The beetles crawl up the walls and across the gallery floor. One has a body covered in shallow pinpricks and antennae almost as long as its abdomen. Another has streamlined stripes running down its oblong body. They lead to its enormous teeth. In all their jagged detail, these beetles made of scrap metal are virtually indestructible.

It's one of the ways Westville-based artist Gar Waterman brings his fascination with the natural world to his metalwork and sculpture. Now through March 13, his beetle sculptures are on view alongside the psychedelic prints of the late William Kent at Kehler Liddell Gallery. The exhibition, fittingly, is titled Pest Control. 

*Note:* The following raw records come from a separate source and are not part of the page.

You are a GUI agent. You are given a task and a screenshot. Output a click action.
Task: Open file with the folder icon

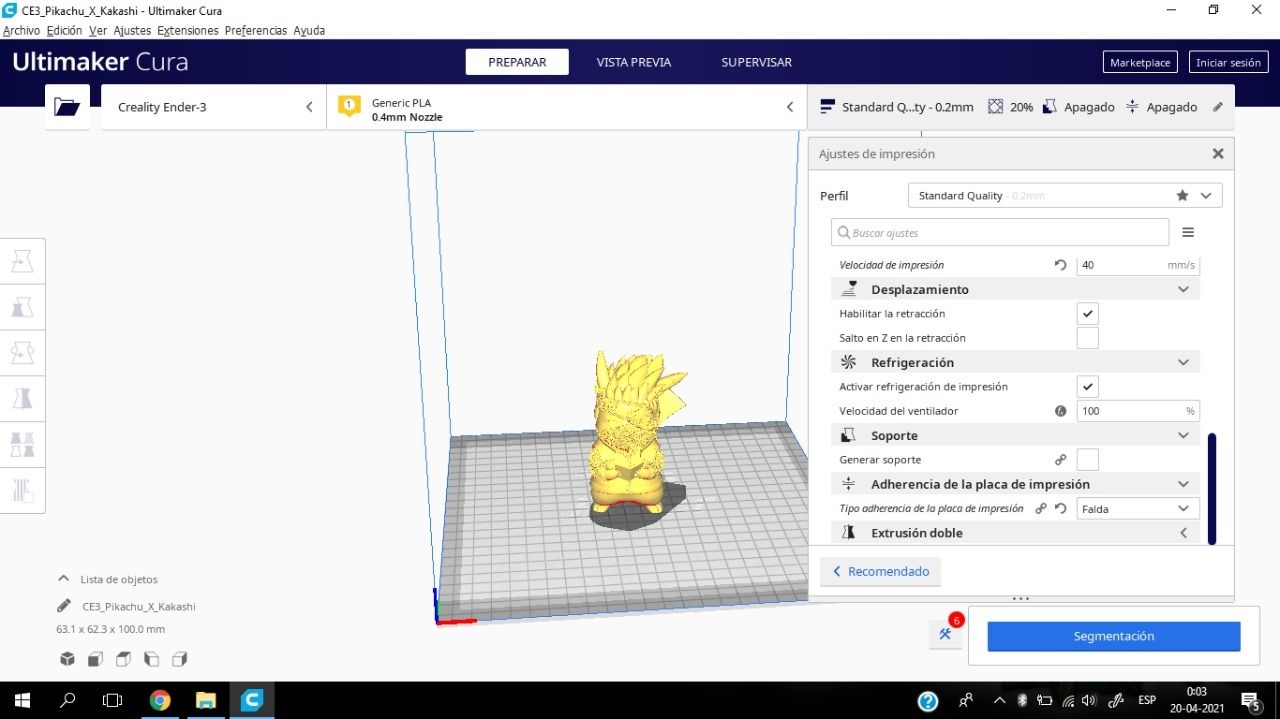(x=67, y=107)
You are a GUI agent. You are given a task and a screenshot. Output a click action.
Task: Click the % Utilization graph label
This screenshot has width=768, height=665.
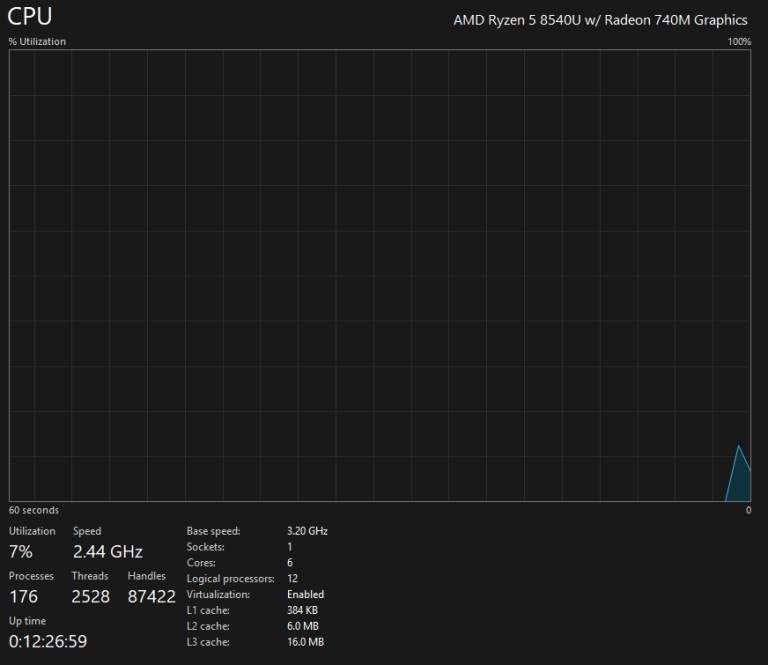pos(37,42)
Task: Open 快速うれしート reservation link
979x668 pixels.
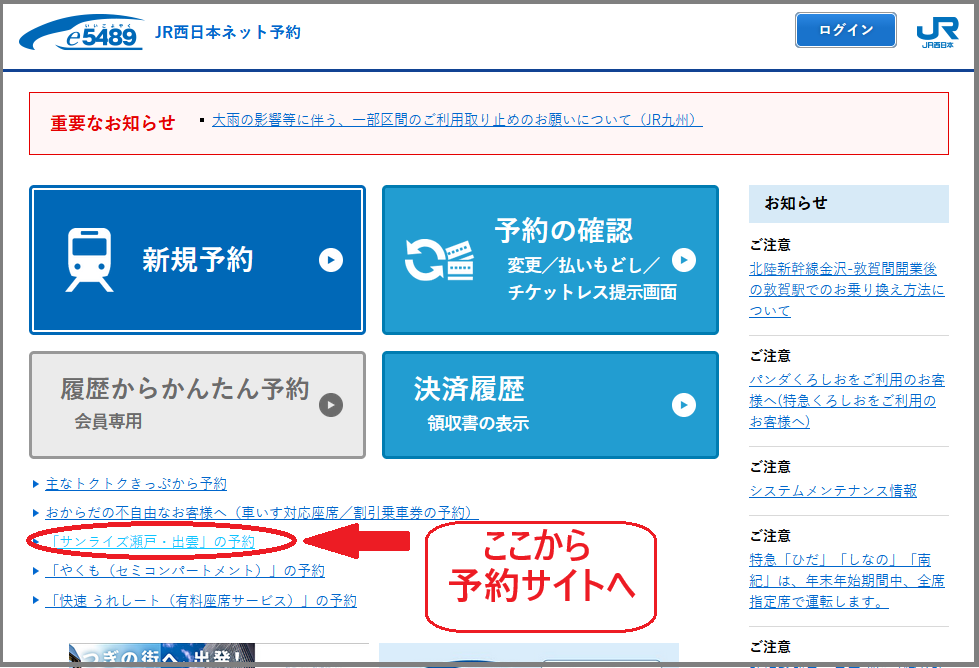Action: (201, 601)
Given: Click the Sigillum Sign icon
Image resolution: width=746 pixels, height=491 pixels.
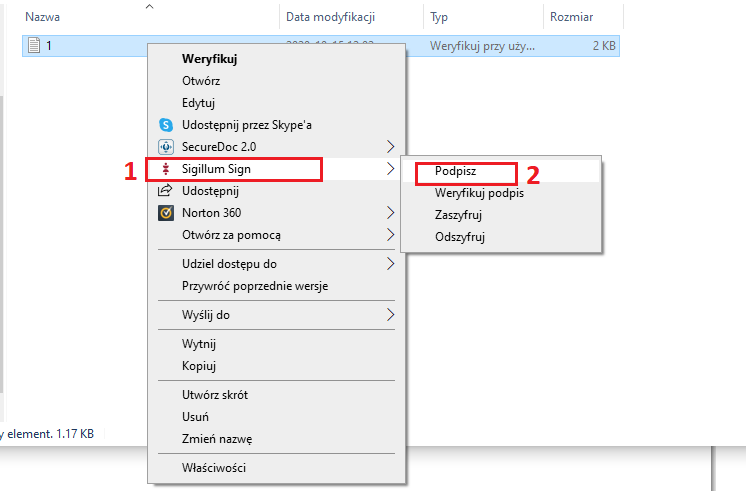Looking at the screenshot, I should (166, 169).
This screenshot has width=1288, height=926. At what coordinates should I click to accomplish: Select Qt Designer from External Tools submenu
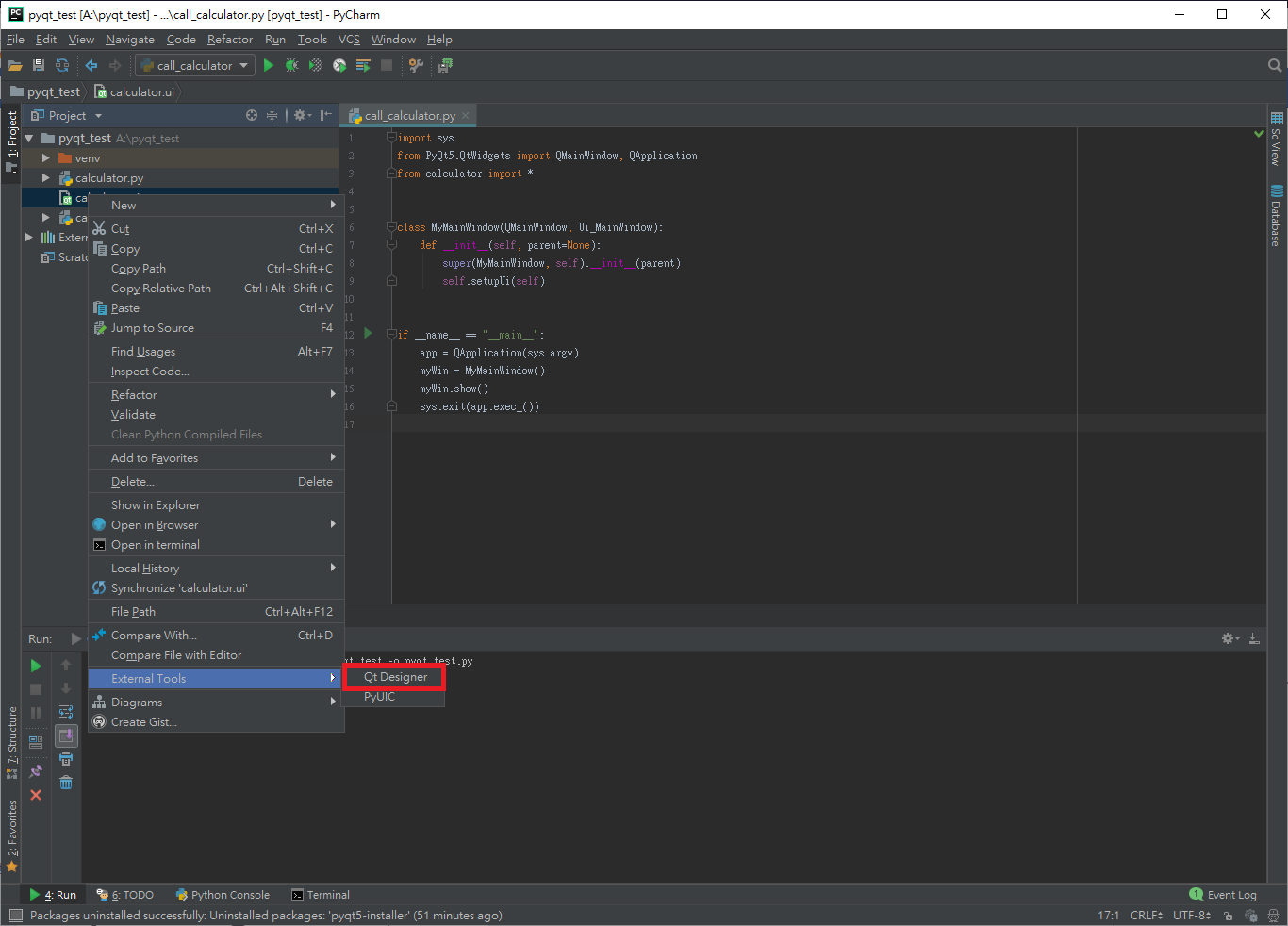coord(395,677)
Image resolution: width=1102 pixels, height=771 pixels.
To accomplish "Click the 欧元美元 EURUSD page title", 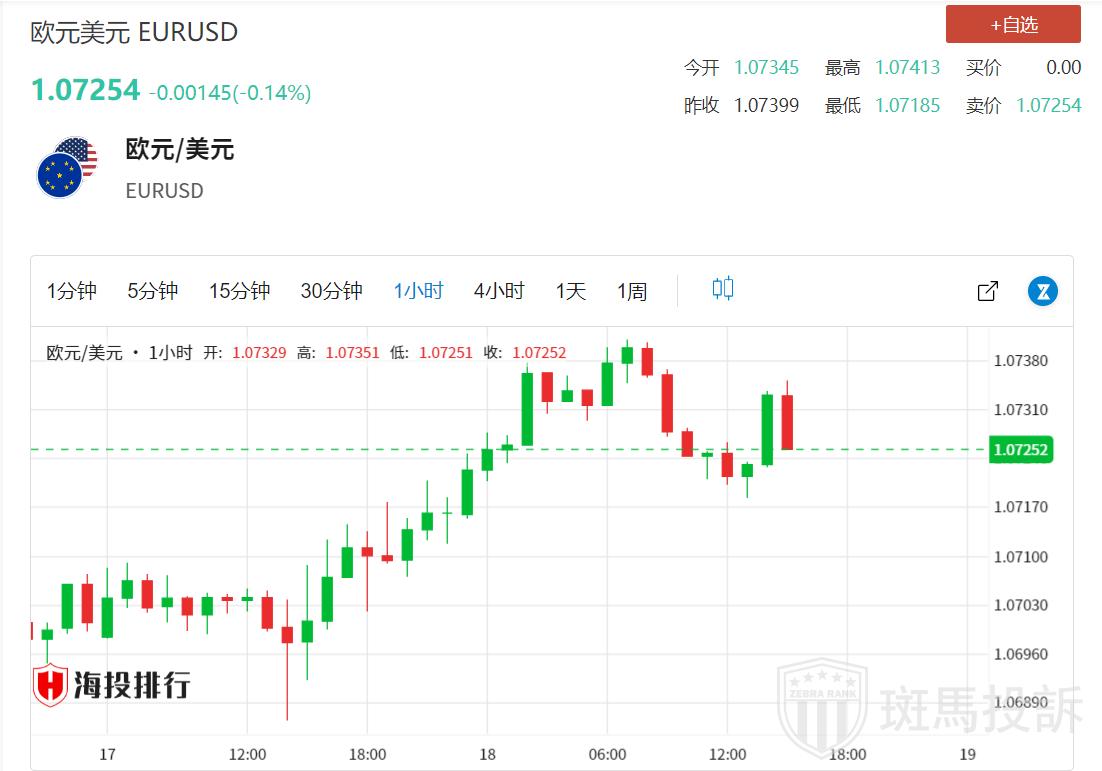I will [x=134, y=32].

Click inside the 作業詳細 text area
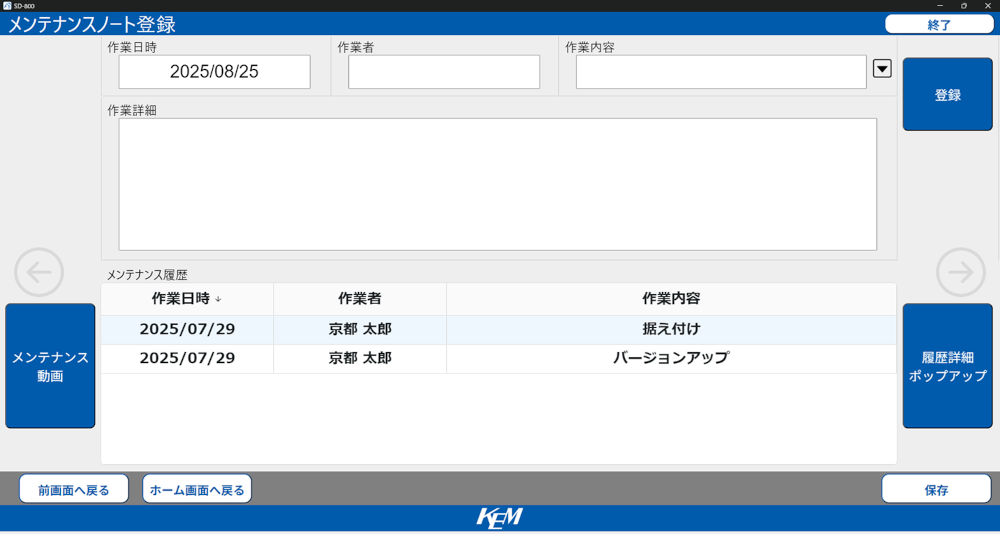point(497,184)
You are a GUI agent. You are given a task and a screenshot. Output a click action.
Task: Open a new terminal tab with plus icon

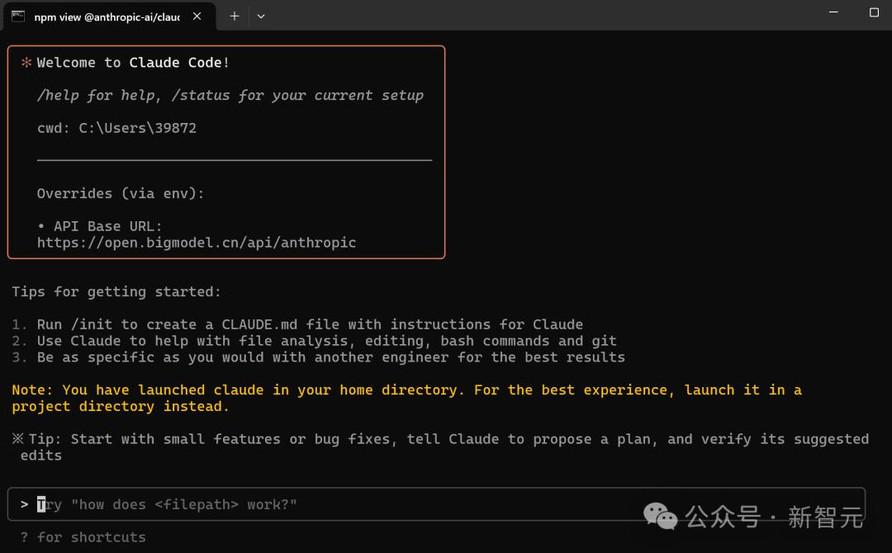click(x=234, y=16)
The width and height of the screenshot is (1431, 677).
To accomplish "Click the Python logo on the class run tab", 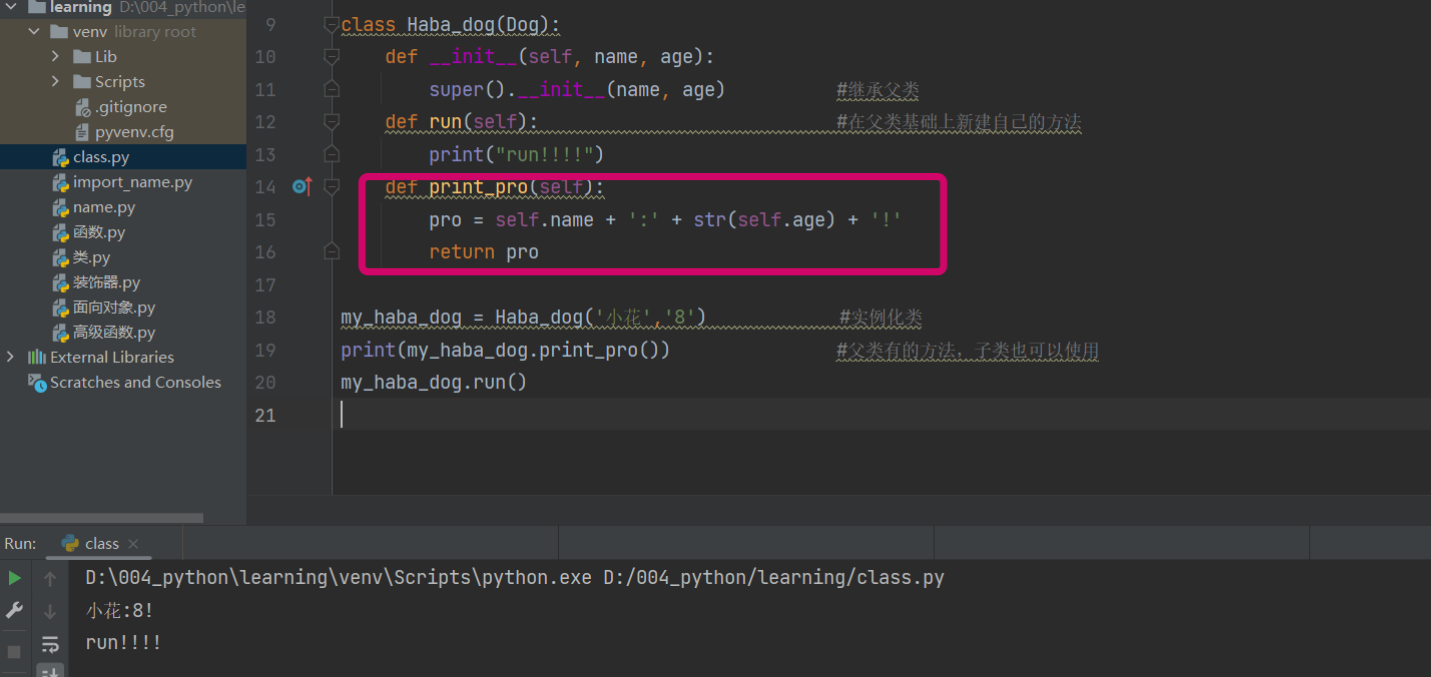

“Bill Kent would have loved this [exhibition] because he had a very sharp, ironic eye about the human race,” Waterman said on a recent walkthrough of the exhibition. He knew Kent for a “couple” years before Kent’s death in 2012. “And the work here, it’s kind of tongue in cheek with a serious side of, you know, what are we doing to the environment?”

Kent, who was hired in 1961 as the curator of the John Slade Ely House in New Haven, developed a technique of printmaking in which he carved sheets of slate to make monoprints on fabric and rice paper. When he died, he left what Waterman called an “incredible” body of work in his farmhouse in Durham, Conn.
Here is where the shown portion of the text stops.